By 177 AC, Aegon and Melissa had been together for around five years; apart from his affair with Bellegere (which was, by nature, conducted sporadically over ten years), the relationship was the longest (outside of his marriage) Aegon had ever had. How quickly Aegon would have tired of Melissa without outside influence can only be guessed, but Lord Bracken, for one, was not going to give the king the chance to test it.

Barba Bracken may have been evicted from the Red Keep, but she had lost neither her vivacity nor her desire to see her Blackwood rival undone.  Visited occasionally by the king (if only to see his son Aegor), Barba nevertheless spent most of her time hidden away at Stone Hedge.  She had traded her potential on the marriage market for the lofty position of king’s mistress, but her fall from favor ended all possibility of suitors; no Westerosi lord of any standing would take to wife the king’s disgraced former mistress when he could have an equally noble maiden. For a woman of Barba’s ambition and energy, it was a suffocating existence.  The only way out would be for the Brackens to move back into the king’s good graces; to do that, she knew well enough, a Bracken needed to become a royal mistress again.

• _Dataset excerpts_:

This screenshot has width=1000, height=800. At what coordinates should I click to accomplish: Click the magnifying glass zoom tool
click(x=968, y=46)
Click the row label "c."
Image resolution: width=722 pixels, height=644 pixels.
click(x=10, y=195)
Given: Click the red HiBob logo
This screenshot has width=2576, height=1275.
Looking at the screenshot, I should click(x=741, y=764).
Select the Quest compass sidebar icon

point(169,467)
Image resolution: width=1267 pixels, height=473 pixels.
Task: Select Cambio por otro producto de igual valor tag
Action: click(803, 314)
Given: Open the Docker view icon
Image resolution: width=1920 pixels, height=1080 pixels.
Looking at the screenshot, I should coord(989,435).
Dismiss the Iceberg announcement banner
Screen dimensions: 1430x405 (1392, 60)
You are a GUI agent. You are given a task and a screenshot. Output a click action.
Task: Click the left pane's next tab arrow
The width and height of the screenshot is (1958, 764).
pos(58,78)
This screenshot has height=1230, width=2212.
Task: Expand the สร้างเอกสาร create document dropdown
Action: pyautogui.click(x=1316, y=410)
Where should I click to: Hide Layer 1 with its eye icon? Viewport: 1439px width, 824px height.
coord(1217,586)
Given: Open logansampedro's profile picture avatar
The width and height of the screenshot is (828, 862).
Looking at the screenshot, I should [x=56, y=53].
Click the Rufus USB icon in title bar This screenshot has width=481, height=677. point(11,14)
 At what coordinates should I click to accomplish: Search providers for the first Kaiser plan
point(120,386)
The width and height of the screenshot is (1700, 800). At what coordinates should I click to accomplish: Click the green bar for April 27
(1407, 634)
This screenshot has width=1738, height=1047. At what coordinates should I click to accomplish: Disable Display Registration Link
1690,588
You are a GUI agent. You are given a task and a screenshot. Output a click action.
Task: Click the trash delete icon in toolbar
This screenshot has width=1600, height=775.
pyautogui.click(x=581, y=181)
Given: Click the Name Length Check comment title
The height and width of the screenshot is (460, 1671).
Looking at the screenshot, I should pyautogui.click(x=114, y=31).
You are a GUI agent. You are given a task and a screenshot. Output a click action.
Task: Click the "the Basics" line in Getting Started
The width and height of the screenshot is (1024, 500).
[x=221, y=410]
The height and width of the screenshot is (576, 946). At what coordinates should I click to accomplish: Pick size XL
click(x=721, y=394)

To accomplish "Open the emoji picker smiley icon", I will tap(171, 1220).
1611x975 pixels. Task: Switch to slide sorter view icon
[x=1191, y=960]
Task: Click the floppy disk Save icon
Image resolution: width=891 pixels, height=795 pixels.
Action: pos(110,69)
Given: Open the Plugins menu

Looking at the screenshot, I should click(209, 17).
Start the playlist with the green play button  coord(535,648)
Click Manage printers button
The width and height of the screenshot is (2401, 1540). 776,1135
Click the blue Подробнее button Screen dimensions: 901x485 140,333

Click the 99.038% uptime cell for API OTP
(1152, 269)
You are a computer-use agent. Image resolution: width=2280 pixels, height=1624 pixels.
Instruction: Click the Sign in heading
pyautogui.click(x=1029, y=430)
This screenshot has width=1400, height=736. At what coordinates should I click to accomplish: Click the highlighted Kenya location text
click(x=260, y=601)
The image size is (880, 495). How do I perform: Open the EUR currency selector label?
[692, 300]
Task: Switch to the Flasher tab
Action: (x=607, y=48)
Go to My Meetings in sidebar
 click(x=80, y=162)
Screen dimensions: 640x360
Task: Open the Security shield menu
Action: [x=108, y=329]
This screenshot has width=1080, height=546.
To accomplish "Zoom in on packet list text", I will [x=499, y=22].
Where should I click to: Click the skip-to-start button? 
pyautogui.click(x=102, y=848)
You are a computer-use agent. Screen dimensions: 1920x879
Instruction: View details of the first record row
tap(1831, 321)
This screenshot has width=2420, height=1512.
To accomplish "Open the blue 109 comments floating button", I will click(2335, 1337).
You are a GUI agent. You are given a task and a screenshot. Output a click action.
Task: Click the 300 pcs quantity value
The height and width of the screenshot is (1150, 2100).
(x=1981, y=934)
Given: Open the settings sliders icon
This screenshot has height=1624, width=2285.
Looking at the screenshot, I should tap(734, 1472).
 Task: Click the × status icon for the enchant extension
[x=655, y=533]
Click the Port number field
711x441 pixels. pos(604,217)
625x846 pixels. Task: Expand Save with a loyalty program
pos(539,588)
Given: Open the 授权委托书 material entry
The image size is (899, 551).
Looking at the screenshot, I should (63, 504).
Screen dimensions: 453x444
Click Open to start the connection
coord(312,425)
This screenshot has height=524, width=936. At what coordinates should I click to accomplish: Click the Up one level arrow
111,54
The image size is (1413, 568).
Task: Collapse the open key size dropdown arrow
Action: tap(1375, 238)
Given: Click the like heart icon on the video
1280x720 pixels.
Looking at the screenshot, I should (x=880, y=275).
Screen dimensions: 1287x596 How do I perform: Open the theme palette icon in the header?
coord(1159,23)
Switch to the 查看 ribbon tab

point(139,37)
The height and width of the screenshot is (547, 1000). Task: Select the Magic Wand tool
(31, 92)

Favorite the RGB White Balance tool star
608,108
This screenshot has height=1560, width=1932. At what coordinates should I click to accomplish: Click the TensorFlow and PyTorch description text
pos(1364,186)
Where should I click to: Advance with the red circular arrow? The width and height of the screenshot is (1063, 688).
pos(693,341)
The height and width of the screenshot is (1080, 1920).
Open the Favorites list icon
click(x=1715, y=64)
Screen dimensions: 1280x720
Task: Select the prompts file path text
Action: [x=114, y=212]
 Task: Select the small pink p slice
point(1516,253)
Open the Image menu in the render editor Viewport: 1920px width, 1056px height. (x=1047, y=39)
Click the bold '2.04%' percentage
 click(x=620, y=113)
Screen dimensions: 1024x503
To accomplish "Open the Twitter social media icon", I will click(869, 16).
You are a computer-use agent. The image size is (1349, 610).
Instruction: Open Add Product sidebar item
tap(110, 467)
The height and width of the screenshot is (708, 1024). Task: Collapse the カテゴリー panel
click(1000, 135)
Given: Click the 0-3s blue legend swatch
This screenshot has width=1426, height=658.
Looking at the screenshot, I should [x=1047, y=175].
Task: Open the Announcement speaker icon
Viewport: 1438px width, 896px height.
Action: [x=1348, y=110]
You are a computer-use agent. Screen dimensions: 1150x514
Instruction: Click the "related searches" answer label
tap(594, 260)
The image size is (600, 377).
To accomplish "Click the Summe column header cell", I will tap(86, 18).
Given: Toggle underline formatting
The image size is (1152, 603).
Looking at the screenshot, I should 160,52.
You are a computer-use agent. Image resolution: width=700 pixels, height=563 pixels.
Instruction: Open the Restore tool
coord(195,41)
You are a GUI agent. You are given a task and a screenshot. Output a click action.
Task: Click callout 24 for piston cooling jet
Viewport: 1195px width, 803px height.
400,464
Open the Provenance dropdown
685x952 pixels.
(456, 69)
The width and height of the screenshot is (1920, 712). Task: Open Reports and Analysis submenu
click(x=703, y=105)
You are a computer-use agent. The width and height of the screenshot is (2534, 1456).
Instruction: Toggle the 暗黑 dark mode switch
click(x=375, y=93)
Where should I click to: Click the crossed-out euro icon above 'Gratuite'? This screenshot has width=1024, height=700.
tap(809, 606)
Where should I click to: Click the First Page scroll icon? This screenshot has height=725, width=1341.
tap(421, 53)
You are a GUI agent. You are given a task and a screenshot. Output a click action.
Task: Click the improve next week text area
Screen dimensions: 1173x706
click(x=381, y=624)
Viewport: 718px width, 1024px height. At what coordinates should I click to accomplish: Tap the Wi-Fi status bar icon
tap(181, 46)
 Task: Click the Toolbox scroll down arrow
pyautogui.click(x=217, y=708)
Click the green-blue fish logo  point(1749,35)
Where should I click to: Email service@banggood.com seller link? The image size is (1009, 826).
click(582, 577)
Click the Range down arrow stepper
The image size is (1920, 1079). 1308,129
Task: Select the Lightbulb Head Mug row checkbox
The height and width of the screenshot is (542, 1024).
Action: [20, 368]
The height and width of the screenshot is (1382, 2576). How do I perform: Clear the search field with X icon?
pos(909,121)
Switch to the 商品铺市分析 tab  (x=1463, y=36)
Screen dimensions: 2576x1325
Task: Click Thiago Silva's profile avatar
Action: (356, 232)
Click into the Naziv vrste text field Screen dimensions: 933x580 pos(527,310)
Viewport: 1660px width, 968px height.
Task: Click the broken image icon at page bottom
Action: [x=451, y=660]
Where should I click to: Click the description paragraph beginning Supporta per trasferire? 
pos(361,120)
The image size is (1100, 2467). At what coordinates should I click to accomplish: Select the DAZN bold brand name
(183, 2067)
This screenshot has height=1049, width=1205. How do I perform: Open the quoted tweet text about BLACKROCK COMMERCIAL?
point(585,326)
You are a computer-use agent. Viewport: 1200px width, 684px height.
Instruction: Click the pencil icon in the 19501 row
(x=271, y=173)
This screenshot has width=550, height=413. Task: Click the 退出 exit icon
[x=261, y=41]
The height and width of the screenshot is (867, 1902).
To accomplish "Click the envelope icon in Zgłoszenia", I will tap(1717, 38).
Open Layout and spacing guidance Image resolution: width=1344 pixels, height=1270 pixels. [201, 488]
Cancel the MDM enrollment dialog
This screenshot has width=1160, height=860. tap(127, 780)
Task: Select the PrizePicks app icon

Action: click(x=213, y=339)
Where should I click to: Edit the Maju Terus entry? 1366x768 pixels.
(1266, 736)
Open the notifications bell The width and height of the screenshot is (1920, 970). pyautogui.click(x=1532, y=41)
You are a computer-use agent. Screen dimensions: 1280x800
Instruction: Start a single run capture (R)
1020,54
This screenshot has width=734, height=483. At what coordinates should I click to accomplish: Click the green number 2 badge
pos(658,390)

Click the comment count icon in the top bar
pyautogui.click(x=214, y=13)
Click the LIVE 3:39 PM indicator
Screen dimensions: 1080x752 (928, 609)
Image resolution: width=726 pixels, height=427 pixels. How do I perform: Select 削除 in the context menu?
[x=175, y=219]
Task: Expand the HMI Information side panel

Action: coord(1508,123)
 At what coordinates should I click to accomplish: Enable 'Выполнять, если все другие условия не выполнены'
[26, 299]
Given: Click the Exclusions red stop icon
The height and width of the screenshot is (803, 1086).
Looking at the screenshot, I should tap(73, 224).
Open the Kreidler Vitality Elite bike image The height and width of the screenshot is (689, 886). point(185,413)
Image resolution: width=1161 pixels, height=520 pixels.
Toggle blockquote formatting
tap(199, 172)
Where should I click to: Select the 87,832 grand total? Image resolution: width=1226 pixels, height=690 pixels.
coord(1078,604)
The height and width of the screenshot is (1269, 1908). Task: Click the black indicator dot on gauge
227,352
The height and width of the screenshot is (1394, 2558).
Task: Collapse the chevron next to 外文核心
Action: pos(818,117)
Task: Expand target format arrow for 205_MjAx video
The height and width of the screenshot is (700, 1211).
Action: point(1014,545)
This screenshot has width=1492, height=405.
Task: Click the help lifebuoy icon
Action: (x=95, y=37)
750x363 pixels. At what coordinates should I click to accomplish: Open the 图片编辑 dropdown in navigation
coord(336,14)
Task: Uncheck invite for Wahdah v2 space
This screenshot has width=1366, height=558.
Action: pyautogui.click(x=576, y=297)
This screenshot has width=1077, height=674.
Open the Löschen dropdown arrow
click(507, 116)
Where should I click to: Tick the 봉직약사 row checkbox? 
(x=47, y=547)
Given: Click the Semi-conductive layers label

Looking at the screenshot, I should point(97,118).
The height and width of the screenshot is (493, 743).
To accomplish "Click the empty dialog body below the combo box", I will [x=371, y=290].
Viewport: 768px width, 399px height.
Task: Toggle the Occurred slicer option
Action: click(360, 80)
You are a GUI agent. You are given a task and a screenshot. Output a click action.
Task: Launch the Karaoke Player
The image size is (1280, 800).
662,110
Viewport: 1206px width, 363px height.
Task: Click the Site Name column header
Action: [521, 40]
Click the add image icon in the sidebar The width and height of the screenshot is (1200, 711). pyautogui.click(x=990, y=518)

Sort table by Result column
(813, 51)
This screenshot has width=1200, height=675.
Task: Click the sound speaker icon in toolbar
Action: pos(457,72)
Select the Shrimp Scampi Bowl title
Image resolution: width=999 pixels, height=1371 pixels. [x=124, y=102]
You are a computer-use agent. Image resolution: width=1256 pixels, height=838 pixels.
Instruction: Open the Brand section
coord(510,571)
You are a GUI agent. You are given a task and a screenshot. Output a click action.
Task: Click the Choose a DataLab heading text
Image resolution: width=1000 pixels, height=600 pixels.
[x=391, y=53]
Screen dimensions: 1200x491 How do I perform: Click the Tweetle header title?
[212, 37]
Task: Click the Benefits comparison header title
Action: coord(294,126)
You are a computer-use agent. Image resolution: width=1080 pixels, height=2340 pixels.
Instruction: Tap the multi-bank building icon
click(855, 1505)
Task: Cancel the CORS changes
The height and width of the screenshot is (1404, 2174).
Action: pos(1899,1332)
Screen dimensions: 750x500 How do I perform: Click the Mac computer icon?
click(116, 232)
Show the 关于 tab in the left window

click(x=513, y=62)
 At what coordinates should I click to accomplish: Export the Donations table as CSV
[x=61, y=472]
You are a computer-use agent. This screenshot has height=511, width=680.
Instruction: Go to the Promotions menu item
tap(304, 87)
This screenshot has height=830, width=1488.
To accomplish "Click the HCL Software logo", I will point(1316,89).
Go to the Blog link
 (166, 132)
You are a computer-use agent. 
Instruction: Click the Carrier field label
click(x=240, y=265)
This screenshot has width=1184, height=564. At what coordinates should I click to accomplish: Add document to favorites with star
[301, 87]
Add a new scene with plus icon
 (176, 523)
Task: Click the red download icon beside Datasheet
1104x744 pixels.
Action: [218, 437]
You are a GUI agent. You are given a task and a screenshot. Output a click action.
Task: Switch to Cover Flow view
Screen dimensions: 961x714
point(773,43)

• _Set exercise 1_: List every person the excerpt on Barba Bracken identifies by name or title.
• _Set exercise 2_: Reproduce the records from their first line through the line holding "Action: pyautogui.click(x=1316, y=410)", with both ends included.
The records are unrelated to the excerpt on Barba Bracken.

• _Complete answer 1_: Aegon, Melissa, Bellegere, Lord Bracken, Barba Bracken, Aegor

• _Complete answer 2_:
This screenshot has width=1000, height=800. At what coordinates should I click to accomplish: Click the magnifying glass zoom tool
click(x=968, y=46)
Click the row label "c."
Image resolution: width=722 pixels, height=644 pixels.
click(x=10, y=195)
Given: Click the red HiBob logo
This screenshot has width=2576, height=1275.
Looking at the screenshot, I should click(x=741, y=764).
Select the Quest compass sidebar icon

point(169,467)
Image resolution: width=1267 pixels, height=473 pixels.
Task: Select Cambio por otro producto de igual valor tag
Action: click(803, 314)
Given: Open the Docker view icon
Image resolution: width=1920 pixels, height=1080 pixels.
Looking at the screenshot, I should coord(989,435).
Dismiss the Iceberg announcement banner
Screen dimensions: 1430x405 (1392, 60)
You are a GUI agent. You are given a task and a screenshot. Output a click action.
Task: Click the left pane's next tab arrow
The width and height of the screenshot is (1958, 764).
pos(58,78)
This screenshot has height=1230, width=2212.
Task: Expand the สร้างเอกสาร create document dropdown
Action: pyautogui.click(x=1316, y=410)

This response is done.